Desert

Home > Other > Desert > Page 19
Desert Page 19

by J. M. G. Le Clézio


  “Do you know where we are now?” He was always asking that of Nour, as if he were afraid of being abandoned there, in the middle of the desert.

  “Do you know where we are? Are we still a long way from the place where we’ll be able to stop for good?”

  “No,” Nour would say, “we’ll soon reach the lands the sheik promised, the lands of plenty, where it will be like the kingdom of God.”

  But he had no idea, and deep down in his heart, he thought perhaps they would never reach that land, even if they did cross the desert, the mountains, and even the sea, all the way out to the place where the sun first appears on the horizon.

  Now the blind warrior was starting to speak again, but he wasn’t talking about the war. He was telling, in an almost hushed voice, about his childhood in Chinguetti, the salt road with his father and brothers. He was telling about his schooling in the Chinguetti mosque and then the departure of the huge caravans, through the expanse of the desert, heading for the Adrar, and even farther east, out by the Hank Mountains, around the Abd al-Malek well, where the miraculous tomb stands. He was talking about all of that softly, almost singing, lying on the ground, with the cool darkness of night covering his face and his burned eyes.

  Nour lay down beside him, wrapped in his woolen cloak, his head resting upon the bundle, and he went to sleep with his eyes open, looking up at the sky and listening to the voice of the man who was talking to himself.

  Desert nights were cold, but Nour’s tongue and lips continued to burn, and it seemed as if red-hot coins were placed on his eyelids. The wind blew over the rocks, making the men shiver with fever in their rags. Somewhere in the midst of the sleeping warriors, the old sheik draped in his white cloak was looking out at the night, not sleeping, as he had done for months. His gaze wandered through the maze of stars bathing the earth in their soft light. Sometimes, he walked a short way among the sleeping men. Then he went back to sit in his place and drink some tea, slowly, listening to the coals crackling in the brazier.

  ***

  Days passed in that way, burning and grueling, while the herds of men and animals made their way northward up the valley. Now they were following the trail to Tindouf, through the arid plateau of the Hamada. The sons of Ma al-Aïnine, along with the most able-bodied men, rode on ahead to scout out the narrow valleys of the Ouarkziz Mountains, but that route was too difficult for the women and children, and the sheik decided to follow the trail to the east.

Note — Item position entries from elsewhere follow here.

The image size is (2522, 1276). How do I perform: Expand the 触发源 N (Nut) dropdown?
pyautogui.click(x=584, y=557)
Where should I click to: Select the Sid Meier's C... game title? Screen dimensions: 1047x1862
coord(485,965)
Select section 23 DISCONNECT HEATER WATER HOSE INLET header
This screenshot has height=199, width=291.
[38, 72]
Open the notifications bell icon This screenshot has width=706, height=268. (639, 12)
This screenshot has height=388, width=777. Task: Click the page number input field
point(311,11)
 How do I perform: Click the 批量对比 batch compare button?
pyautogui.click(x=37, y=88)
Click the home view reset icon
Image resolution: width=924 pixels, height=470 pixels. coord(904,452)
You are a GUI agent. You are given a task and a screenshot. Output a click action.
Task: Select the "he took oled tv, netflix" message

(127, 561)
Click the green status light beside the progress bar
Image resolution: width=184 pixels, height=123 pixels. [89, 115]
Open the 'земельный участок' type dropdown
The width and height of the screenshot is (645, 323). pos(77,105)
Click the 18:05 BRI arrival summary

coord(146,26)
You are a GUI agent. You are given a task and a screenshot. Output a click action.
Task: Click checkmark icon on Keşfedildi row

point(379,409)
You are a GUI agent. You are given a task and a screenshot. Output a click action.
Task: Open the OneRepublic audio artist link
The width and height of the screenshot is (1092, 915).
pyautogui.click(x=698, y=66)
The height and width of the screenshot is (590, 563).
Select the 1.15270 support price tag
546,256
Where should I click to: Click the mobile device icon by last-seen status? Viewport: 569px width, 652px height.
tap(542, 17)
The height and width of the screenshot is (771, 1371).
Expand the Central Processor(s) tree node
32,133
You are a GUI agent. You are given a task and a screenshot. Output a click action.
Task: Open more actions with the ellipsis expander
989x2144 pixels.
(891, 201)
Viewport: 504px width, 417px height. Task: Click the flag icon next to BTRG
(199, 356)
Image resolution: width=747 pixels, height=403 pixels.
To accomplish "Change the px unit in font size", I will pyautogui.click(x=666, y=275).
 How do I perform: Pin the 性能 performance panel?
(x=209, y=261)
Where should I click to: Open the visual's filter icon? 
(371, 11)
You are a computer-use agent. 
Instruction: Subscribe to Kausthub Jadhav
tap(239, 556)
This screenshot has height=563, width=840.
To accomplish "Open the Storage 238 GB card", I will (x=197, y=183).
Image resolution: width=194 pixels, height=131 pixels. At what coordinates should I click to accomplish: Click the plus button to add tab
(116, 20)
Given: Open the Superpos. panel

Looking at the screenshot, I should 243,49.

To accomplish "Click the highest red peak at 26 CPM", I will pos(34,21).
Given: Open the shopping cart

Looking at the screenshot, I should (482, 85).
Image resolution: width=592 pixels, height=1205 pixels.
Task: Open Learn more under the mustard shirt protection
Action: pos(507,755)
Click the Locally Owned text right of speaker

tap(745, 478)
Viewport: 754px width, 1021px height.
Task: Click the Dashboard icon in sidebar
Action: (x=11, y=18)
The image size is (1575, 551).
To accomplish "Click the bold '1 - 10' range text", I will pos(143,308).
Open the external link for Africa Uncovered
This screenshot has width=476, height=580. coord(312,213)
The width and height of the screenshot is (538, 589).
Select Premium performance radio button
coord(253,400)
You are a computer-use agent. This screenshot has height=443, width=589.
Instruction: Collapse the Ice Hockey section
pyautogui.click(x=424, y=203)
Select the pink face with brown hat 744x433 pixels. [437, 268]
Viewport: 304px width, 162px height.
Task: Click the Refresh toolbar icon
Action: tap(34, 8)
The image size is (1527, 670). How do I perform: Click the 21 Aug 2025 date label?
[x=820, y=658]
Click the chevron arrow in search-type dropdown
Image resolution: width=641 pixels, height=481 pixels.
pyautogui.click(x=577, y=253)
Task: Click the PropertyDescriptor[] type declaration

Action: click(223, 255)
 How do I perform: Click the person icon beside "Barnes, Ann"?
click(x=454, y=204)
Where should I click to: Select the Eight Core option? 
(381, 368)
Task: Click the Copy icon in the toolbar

  Nour walked at the end of the caravan with the blind warrior clutching his shoulder. Each day the bundle of provisions grew lighter, and Nour knew there would not be enough to get to the end of the journey.

  Now they were walking along the immense plateau of stones, very close to the sky. Sometimes they crossed crevasses, great black wounds in the white rock, slides of knifelike stones. The blind warrior squeezed Nour’s shoulder and arm very tightly to keep from falling.

  The men had worn out their goatskin shoes, and many of them had wrapped their feet in strips of their garments to stop the bleeding. The women went barefoot because they were used to it since their childhood, but at times a sharper stone cut into their skin, and they moaned as they walked.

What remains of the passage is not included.